Hunger
first published in “Potluck” by Landing Press (2025)
- When I was an anorexic ballet dancer, everything made sense. That tired costume change: art form turned exercise turned punishment turned cause of death.
- We will never know the true number of people who died in the Irish Potato Famine. They say maybe one million. They say maybe two million more left Ireland.
- Leaving is a kind of death too.
- The Irish prefer the phrase The Great Hunger instead. Yes, there was famine, but there was also a choice. Who gets the food? Who has earnt it? How do we earn it too?
- It does not take long for treatment teams to label you chronic. To look at the soil in all its complexity. To say, nothing will grow here.
- In 2015, I took part in the global Anorexia Nervosa Genetic Initiative. The researchers met with me, so I could prove my sickest self. Asked questions; took blood. All to see how deep this hurt could burrow.
- My parents found a bag full of apples and mouldy sandwiches in my wardrobe when I was 11. What could I say? I was not denying myself. I wasn’t hungry to begin with.
- My family, Irish Catholics escaping the Troubles, left Ireland in the 70s. The world map now rounded and real. My mum—small and needing—sitting above it.
- Leaving is a kind of starvation too.
- In 1981, in the North of Ireland, 23 interned Irish republicans staged a hunger strike. They demanded reinstatement of their political prisoner status.

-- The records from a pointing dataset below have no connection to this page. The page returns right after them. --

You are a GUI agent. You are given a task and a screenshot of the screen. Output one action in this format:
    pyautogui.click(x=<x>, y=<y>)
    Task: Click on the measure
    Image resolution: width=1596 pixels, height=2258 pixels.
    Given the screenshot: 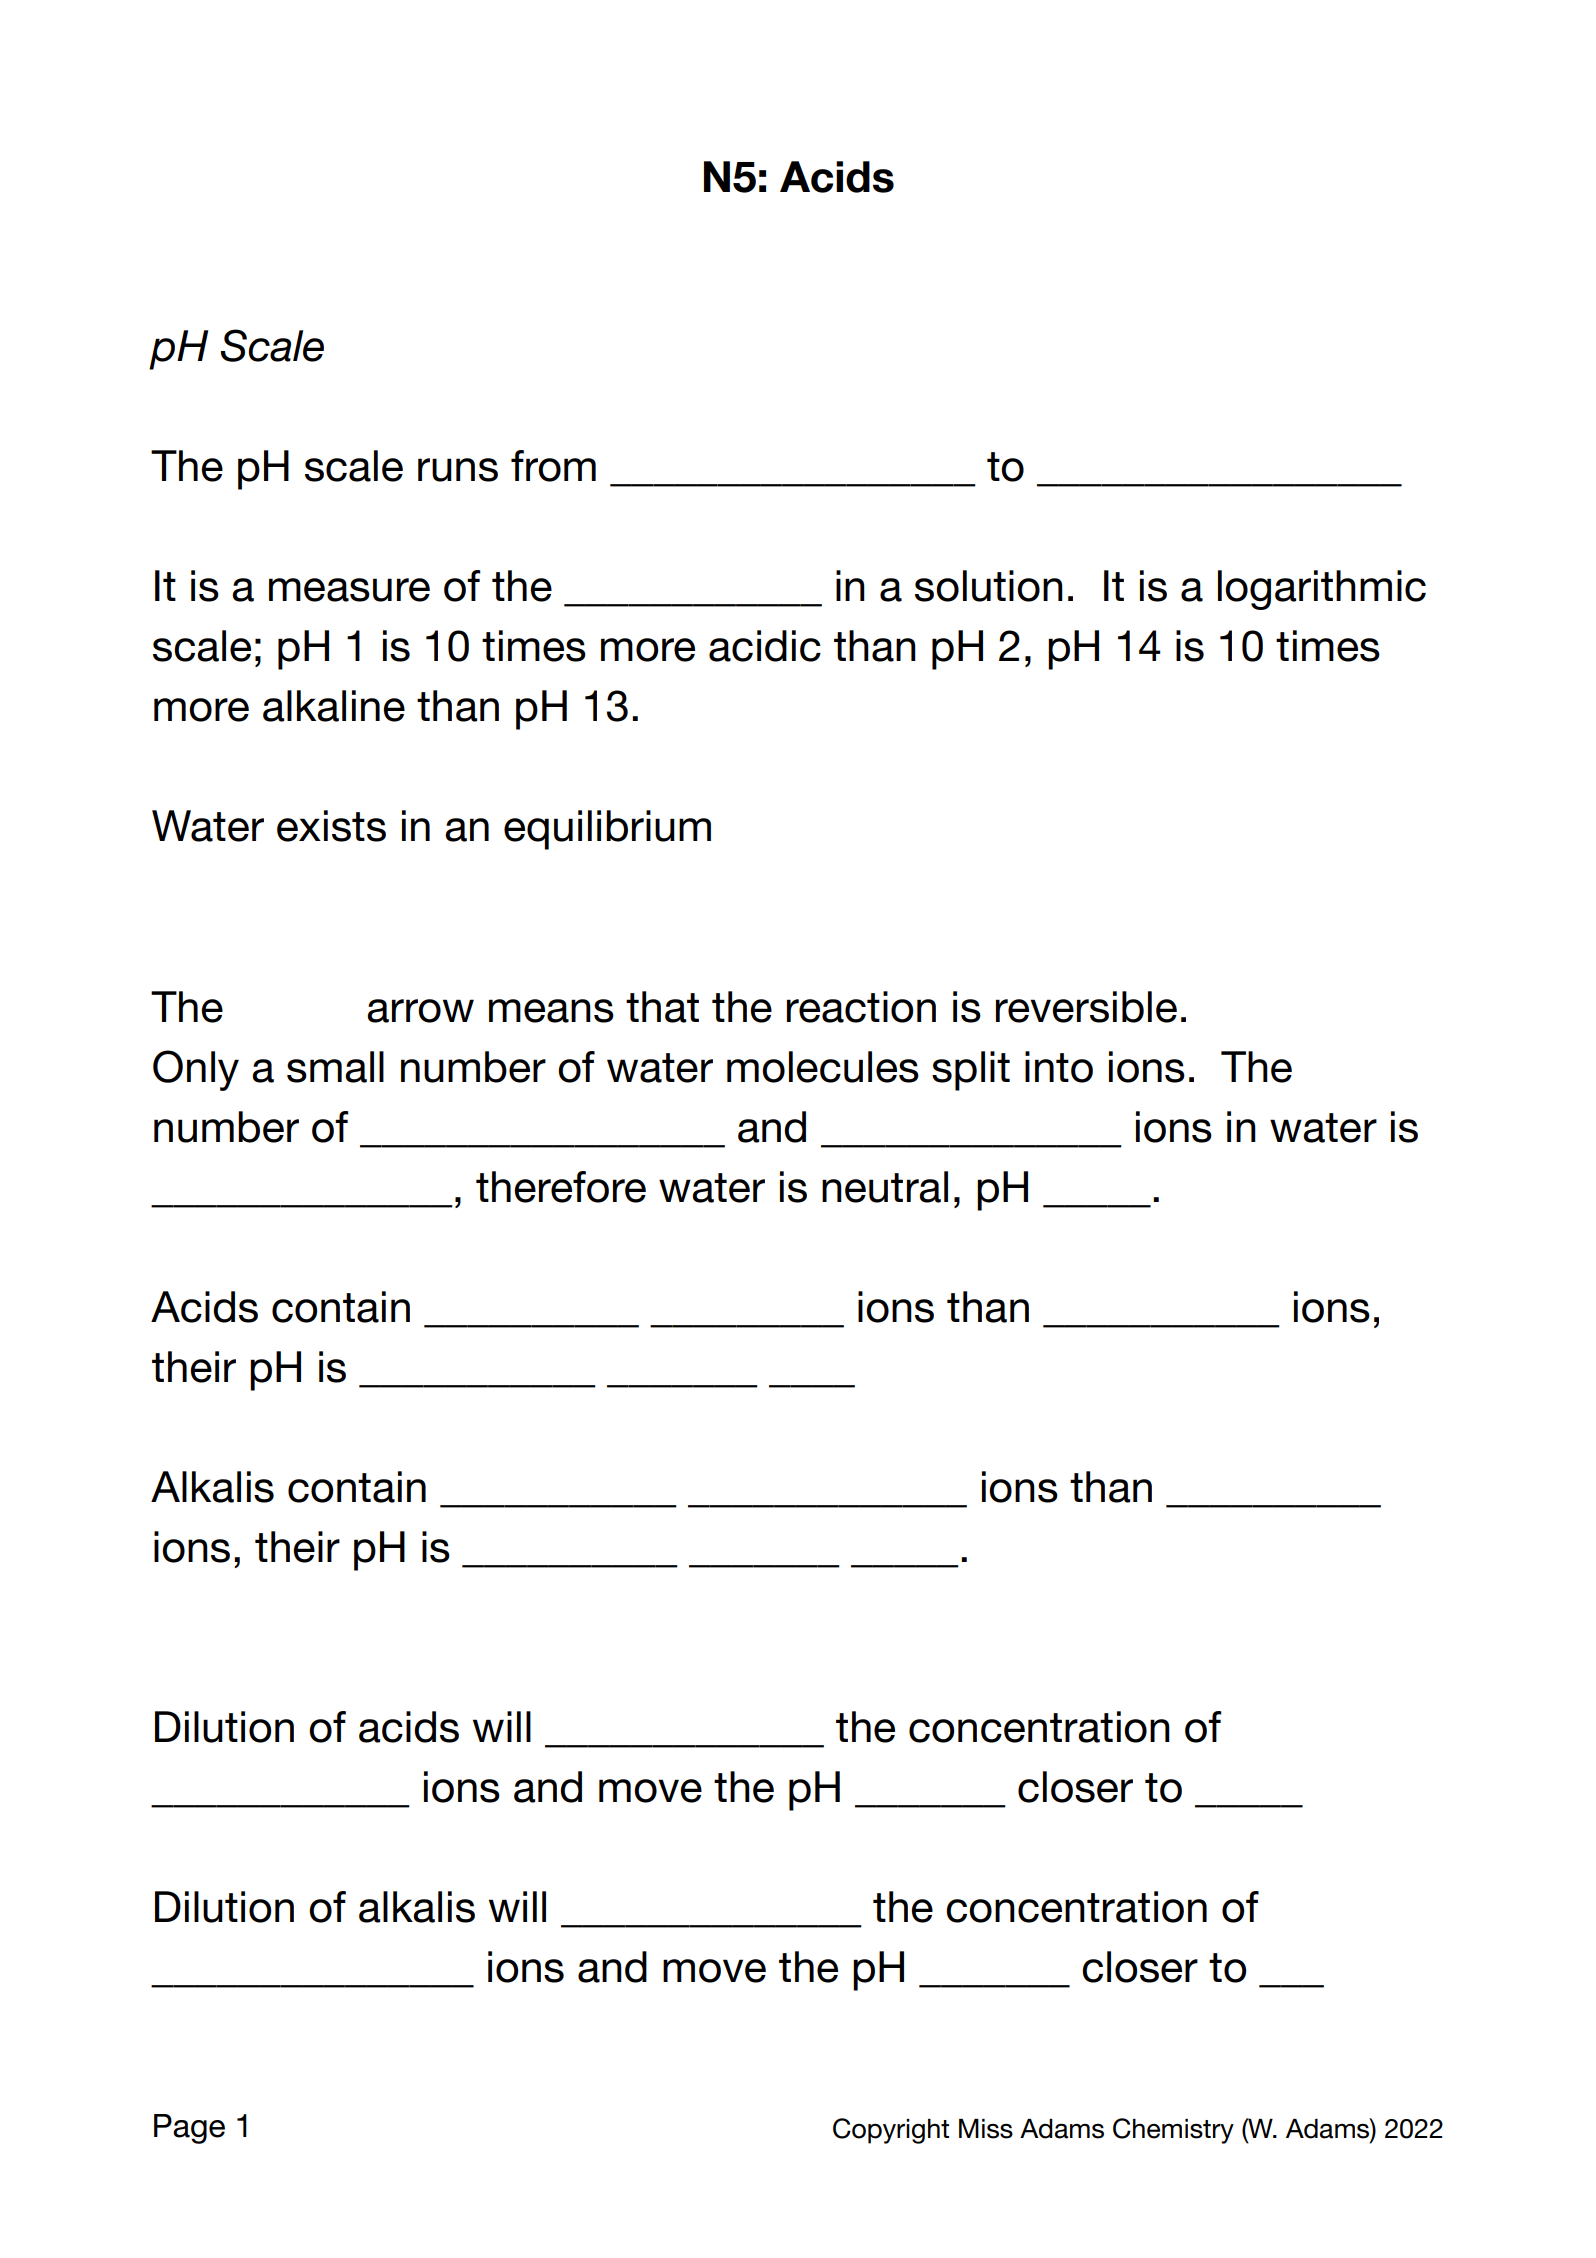 What is the action you would take?
    pyautogui.click(x=349, y=590)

The whole world was watching, and they were left wanting. Ten of them died.
- Sometimes, my family has a big lunch and then doesn’t need dinner. Sometimes my family eat off the small plates.
- Starvation is a painful ritual. The body’s final dance is slow and deliberate. You will feel every moment. You will never again feel so real.

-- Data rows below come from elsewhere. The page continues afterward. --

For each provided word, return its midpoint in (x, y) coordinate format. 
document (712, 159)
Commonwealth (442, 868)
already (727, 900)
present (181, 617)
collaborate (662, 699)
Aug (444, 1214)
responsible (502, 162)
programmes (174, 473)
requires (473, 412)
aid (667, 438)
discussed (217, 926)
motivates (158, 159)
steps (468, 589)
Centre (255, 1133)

- Studies have shown epigenetic changes in the metabolism of at least two successive generations after famine. Their bodies are primed for stress. Their bodies welcome deprivation.

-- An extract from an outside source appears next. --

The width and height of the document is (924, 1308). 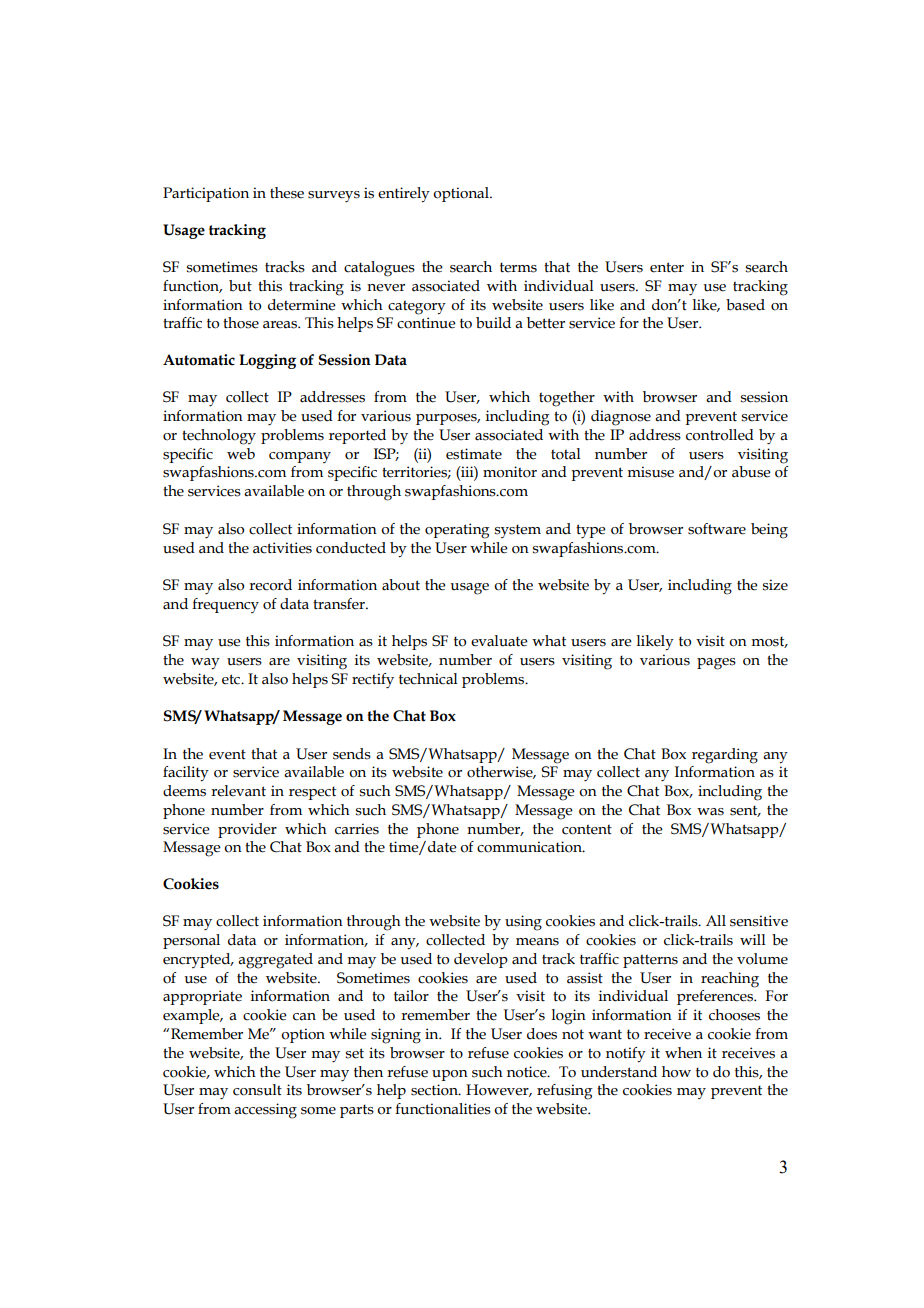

- The global study into anorexia found genetic evidence that the disorder could be, in part, a metabolic disorder too. Starvation feels different to us. Feels better. Our bodies are primed for stress. Our bodies welcome deprivation.
- What is a hunger strike if not a Hail Mary battle cry? A weapon. A last-ditch howling prayer begging someone to look.
- When I give them my blood—our blood—for the tests, I think, this is what you will find: I was born to be hungry.